WORK ITEM. For this exercise, reproduce the entries below exactly, but only from the line containing "The image size is (307, 172)." through the line containing "Click the 刚刚 timestamp under username", both included.

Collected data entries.
***
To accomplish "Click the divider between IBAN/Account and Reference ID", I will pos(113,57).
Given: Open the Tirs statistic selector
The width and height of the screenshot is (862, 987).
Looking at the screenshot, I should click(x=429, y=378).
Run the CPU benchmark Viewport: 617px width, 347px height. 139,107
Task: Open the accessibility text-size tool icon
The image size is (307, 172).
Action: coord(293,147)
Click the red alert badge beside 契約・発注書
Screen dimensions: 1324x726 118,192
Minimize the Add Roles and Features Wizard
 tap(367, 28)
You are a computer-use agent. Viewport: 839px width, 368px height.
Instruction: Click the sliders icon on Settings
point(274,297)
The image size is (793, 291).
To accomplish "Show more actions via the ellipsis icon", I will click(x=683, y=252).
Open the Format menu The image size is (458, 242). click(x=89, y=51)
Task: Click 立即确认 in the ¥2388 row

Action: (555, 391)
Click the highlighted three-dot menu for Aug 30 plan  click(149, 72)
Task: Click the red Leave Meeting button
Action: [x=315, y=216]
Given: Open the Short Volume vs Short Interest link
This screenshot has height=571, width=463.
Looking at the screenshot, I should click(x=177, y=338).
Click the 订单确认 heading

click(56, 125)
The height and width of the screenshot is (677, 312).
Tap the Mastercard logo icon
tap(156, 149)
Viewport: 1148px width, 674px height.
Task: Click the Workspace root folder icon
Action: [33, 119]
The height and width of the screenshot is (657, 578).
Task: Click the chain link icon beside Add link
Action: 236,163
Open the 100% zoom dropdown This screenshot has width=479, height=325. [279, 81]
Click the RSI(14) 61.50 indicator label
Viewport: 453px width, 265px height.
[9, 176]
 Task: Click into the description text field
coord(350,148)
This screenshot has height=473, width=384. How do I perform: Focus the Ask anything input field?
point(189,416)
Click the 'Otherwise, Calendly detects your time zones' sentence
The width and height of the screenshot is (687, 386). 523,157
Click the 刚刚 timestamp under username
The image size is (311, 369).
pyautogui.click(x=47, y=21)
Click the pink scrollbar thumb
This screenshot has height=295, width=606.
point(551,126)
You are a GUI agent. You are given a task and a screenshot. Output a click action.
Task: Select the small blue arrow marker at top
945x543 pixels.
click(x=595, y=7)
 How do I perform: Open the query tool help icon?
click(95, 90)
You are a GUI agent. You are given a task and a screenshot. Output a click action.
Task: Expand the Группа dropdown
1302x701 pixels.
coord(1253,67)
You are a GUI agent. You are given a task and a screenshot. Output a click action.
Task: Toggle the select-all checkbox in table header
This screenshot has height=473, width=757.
***
TASK SOLUTION.
The image size is (307, 172).
Action: coord(293,147)
Click the red alert badge beside 契約・発注書
Screen dimensions: 1324x726 118,192
Minimize the Add Roles and Features Wizard
 tap(367, 28)
You are a computer-use agent. Viewport: 839px width, 368px height.
Instruction: Click the sliders icon on Settings
point(274,297)
The image size is (793, 291).
To accomplish "Show more actions via the ellipsis icon", I will click(x=683, y=252).
Open the Format menu The image size is (458, 242). click(x=89, y=51)
Task: Click 立即确认 in the ¥2388 row

Action: (555, 391)
Click the highlighted three-dot menu for Aug 30 plan  click(149, 72)
Task: Click the red Leave Meeting button
Action: [x=315, y=216]
Given: Open the Short Volume vs Short Interest link
This screenshot has height=571, width=463.
Looking at the screenshot, I should click(x=177, y=338).
Click the 订单确认 heading

click(56, 125)
The height and width of the screenshot is (677, 312).
Tap the Mastercard logo icon
tap(156, 149)
Viewport: 1148px width, 674px height.
Task: Click the Workspace root folder icon
Action: [33, 119]
The height and width of the screenshot is (657, 578).
Task: Click the chain link icon beside Add link
Action: 236,163
Open the 100% zoom dropdown This screenshot has width=479, height=325. [279, 81]
Click the RSI(14) 61.50 indicator label
Viewport: 453px width, 265px height.
[9, 176]
 Task: Click into the description text field
coord(350,148)
This screenshot has height=473, width=384. How do I perform: Focus the Ask anything input field?
point(189,416)
Click the 'Otherwise, Calendly detects your time zones' sentence
The width and height of the screenshot is (687, 386). 523,157
Click the 刚刚 timestamp under username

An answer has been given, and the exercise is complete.